During the first week of the summit various workshops were taking place. It was during the second week when most of the sessions took place. On the second Monday of the event, the week was opened with a panel discussion on Internet Governance and the challenges facing Africa. BongoHive’s co-founder, Lukonga Lindunda, made an appearance as he gave a presentation on the importance of generating our own content. This wasn’t BongoHive’s only appearance as we made sure to have most of our members on the scene taking part in the historic event.

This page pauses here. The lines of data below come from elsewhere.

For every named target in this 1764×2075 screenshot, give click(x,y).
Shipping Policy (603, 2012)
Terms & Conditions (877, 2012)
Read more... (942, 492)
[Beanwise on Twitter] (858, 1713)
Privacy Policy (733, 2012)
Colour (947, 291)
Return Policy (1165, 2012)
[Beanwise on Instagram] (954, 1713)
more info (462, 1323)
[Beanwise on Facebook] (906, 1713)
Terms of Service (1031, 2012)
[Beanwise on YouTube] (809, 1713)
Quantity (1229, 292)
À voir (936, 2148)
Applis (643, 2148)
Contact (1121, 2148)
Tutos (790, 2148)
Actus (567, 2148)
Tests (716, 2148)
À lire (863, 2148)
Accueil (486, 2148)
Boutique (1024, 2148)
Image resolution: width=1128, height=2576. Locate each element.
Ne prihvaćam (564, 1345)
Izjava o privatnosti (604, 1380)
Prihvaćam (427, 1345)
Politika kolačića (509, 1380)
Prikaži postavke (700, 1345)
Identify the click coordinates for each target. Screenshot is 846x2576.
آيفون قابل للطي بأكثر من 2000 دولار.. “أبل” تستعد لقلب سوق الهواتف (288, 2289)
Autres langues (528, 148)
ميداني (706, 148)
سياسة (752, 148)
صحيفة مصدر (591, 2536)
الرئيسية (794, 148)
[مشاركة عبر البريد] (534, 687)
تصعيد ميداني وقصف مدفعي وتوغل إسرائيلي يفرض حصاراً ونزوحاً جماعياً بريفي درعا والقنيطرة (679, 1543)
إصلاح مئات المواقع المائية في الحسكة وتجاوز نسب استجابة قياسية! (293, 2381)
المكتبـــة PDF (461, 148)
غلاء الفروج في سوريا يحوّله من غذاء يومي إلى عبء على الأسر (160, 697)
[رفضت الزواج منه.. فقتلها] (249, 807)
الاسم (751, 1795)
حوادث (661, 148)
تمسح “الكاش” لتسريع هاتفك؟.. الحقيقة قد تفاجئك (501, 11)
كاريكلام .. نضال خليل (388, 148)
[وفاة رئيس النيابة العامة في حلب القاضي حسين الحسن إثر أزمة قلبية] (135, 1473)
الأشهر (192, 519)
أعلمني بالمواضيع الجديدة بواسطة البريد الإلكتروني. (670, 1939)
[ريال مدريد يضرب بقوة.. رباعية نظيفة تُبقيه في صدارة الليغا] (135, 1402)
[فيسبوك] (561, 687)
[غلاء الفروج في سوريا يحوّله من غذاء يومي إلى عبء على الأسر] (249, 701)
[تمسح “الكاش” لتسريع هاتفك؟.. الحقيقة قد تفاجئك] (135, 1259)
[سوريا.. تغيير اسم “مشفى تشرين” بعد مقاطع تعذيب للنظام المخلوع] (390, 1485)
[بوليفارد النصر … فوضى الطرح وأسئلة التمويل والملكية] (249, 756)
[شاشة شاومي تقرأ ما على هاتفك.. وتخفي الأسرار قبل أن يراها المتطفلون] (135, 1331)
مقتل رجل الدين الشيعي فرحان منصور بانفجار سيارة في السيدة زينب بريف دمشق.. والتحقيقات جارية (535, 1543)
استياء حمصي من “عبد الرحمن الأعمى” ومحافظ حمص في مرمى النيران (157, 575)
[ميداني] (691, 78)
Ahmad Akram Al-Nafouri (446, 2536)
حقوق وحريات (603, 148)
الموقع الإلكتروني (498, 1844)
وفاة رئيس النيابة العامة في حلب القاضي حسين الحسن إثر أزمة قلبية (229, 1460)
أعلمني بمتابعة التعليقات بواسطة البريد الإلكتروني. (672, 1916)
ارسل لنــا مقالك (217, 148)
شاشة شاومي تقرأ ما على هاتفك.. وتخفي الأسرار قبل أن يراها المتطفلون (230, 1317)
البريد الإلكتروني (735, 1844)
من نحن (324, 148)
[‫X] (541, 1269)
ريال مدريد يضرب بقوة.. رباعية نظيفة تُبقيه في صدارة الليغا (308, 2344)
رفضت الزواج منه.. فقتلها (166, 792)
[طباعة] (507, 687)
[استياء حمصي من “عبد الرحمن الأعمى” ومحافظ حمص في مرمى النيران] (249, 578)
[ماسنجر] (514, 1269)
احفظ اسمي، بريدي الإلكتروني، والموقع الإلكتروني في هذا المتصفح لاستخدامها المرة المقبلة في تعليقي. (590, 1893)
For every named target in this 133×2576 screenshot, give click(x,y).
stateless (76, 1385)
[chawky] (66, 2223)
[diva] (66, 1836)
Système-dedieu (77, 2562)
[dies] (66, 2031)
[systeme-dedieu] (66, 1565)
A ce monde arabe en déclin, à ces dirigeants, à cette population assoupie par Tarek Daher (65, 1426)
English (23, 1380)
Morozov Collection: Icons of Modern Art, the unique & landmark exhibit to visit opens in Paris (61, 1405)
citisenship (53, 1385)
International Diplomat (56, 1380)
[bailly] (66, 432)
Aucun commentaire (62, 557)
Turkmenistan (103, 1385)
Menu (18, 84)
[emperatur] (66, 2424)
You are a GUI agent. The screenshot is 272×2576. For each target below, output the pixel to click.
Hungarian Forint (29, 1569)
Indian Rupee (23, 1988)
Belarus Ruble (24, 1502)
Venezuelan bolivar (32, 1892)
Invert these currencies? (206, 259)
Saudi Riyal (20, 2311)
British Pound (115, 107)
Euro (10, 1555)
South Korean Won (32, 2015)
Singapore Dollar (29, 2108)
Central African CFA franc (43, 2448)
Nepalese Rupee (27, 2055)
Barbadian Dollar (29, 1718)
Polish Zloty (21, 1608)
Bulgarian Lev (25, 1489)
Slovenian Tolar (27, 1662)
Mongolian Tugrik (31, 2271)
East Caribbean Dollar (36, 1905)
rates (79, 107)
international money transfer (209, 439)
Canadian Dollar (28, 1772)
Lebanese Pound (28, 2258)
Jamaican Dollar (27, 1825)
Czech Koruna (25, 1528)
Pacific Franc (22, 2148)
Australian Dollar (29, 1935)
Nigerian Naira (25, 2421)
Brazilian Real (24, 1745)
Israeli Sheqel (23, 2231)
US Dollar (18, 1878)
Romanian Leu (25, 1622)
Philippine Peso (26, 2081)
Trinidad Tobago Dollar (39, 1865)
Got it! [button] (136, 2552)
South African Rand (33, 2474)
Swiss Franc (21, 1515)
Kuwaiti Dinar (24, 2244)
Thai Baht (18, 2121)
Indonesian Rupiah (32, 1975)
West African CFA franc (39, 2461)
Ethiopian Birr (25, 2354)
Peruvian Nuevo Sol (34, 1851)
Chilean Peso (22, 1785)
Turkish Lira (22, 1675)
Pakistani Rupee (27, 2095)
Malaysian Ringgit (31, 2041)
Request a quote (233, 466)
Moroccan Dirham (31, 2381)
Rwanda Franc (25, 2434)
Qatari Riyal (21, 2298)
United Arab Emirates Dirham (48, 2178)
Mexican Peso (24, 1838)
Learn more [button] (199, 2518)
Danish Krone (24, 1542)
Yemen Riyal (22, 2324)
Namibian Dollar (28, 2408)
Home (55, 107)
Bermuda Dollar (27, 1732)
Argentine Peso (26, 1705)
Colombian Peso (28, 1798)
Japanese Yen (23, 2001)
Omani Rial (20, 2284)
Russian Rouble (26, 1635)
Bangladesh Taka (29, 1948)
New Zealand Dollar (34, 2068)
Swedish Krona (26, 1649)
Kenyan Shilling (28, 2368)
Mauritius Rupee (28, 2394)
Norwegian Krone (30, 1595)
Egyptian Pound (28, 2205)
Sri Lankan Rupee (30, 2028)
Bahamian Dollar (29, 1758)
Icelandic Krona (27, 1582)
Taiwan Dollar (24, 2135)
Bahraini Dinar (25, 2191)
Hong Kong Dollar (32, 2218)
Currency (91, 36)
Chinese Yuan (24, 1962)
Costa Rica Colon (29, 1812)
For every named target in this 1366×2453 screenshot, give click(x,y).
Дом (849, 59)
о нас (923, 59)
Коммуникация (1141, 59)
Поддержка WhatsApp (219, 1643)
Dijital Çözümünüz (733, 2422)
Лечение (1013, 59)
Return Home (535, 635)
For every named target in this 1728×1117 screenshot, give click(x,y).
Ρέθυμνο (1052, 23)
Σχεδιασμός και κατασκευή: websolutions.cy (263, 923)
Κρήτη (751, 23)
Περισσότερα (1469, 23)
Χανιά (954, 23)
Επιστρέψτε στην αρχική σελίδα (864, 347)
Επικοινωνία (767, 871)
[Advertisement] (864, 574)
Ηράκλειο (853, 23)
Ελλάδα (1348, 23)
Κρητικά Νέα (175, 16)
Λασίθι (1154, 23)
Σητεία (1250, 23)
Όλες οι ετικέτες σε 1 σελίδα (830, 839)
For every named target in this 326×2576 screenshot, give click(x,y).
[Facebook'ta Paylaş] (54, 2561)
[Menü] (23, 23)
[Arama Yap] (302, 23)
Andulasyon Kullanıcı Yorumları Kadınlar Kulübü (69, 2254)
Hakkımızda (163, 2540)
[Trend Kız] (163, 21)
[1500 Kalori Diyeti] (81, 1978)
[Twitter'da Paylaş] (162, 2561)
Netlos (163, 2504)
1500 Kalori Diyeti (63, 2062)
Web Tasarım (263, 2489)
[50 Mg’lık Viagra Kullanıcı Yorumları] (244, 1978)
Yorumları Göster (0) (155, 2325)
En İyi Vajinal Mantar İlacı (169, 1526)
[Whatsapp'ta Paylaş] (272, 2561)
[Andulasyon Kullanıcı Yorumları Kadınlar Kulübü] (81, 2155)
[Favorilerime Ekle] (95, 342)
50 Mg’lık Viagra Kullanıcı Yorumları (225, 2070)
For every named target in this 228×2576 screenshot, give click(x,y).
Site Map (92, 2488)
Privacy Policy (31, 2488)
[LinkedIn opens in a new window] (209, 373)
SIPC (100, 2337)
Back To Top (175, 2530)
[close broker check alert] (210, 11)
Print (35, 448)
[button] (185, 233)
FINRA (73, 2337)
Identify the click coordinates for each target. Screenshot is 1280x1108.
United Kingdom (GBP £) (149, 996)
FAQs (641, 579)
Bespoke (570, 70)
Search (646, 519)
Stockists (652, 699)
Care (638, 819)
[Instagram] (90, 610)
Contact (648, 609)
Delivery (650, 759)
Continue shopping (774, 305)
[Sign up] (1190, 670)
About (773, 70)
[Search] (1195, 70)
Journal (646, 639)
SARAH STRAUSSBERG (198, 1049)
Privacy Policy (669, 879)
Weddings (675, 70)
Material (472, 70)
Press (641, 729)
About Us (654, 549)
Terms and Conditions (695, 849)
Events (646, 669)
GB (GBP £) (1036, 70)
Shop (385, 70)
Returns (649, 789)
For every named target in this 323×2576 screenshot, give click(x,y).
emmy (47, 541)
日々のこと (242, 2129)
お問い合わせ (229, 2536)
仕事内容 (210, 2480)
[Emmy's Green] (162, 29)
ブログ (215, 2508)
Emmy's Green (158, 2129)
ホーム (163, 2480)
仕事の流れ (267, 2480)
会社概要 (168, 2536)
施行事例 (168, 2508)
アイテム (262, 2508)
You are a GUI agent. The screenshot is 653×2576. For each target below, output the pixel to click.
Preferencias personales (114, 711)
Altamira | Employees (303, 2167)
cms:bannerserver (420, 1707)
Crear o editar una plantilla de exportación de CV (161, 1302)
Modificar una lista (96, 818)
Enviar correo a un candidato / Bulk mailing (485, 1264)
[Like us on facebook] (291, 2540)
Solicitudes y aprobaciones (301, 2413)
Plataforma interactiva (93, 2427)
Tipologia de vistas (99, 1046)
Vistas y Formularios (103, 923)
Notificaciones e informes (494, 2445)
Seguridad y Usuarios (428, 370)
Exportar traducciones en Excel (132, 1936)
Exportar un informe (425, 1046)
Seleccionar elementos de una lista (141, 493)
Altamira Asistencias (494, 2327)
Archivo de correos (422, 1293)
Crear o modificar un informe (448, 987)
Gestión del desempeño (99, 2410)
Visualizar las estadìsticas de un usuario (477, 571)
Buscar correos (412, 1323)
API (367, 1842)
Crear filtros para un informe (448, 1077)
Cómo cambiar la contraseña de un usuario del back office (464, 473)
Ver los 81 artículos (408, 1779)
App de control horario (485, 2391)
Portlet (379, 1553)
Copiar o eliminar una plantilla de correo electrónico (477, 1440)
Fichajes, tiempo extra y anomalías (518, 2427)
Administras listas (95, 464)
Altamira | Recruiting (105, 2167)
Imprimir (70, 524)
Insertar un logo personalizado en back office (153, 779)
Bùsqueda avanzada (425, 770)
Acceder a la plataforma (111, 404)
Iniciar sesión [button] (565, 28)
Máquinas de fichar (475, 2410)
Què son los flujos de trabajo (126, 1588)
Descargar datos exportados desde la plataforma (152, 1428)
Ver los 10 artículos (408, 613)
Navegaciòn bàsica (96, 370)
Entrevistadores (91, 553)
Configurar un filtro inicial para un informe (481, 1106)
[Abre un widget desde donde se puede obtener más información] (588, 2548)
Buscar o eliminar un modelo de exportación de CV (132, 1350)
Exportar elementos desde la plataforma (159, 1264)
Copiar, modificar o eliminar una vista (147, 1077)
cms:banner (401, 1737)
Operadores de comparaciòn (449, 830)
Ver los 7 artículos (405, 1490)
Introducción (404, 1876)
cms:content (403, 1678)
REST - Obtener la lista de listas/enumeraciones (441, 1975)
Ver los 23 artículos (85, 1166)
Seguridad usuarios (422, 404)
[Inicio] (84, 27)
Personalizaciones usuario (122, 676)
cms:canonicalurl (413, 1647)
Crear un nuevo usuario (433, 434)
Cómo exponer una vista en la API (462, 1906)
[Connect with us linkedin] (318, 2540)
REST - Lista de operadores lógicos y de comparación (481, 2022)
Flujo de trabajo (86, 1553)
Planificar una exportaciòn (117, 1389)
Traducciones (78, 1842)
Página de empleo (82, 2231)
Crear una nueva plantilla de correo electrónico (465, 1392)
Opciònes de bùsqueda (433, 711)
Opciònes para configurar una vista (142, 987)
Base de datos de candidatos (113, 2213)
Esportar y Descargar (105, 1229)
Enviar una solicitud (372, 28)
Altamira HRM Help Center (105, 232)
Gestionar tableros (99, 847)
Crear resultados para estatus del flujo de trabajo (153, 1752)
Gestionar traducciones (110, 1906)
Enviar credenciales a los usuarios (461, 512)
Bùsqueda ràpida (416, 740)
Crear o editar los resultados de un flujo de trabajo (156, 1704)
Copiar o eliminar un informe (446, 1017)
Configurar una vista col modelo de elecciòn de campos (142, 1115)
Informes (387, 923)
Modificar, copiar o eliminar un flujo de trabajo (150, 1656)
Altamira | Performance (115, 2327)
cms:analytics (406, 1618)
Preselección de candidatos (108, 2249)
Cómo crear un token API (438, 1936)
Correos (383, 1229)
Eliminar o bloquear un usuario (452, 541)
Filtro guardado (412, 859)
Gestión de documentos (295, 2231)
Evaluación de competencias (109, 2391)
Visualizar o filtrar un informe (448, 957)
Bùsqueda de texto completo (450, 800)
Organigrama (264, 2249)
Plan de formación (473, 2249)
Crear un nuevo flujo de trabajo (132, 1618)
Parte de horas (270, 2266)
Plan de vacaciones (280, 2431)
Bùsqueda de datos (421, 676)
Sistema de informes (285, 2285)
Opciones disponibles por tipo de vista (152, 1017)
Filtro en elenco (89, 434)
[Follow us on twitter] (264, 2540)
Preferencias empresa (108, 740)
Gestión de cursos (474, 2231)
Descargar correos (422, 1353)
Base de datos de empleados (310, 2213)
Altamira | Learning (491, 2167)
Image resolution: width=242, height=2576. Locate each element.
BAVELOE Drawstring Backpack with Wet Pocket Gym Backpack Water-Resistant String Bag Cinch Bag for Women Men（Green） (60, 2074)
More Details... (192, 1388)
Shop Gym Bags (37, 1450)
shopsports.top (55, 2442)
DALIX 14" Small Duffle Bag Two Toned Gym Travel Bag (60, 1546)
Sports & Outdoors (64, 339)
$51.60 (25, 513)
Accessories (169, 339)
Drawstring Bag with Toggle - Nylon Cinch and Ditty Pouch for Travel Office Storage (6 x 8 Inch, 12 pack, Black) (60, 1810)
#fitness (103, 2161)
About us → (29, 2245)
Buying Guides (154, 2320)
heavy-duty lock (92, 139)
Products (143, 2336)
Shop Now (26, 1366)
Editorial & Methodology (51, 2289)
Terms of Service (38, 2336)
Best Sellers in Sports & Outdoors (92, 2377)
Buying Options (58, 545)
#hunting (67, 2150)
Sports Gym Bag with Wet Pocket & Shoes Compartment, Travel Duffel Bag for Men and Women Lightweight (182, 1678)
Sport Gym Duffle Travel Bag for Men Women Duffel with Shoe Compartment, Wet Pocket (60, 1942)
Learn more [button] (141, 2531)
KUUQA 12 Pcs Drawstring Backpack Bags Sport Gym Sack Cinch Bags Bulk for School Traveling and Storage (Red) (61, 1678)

As mentioned earlier, there was a lot of diversity in the presentations given. They ranged from discussions on Africa’s low bandwidth usage to how social media is helping us today. With so many powerful presentations in play, you can only imagine the sheer amount of tech related banter you had to wrap your head around in one sitting. However, even if you aren’t particularly tech savvy there was one major topic of discussion that stood out among the rest. This is the need to switch our internet protocols from IPv4 to IPv6. Basically, the standard 12 digit IP addresses currently being used to connect to the internet only allow for a limited number of combinations. These are running out with an increase in the number of smart devices we use. Many feel that we should transition to Ipv6 addresses as soon as possible, which will allow for a greater number of IP addresses, before the lack of availability becomes a fleeting issue.
After 2 weeks the summit came to a close. There were lots of important issues discussed and people are already revving up for next years Internet Summit which will be held in Djibouti. The overall feel of the event was that it was well organised with great time management, however, the content was very technical and many guests wished they could have had a better understanding of what was going on. Perhaps next time will be a lot easier.
Did you attend any sessions at the Africa Internet Summit? What were your experiences?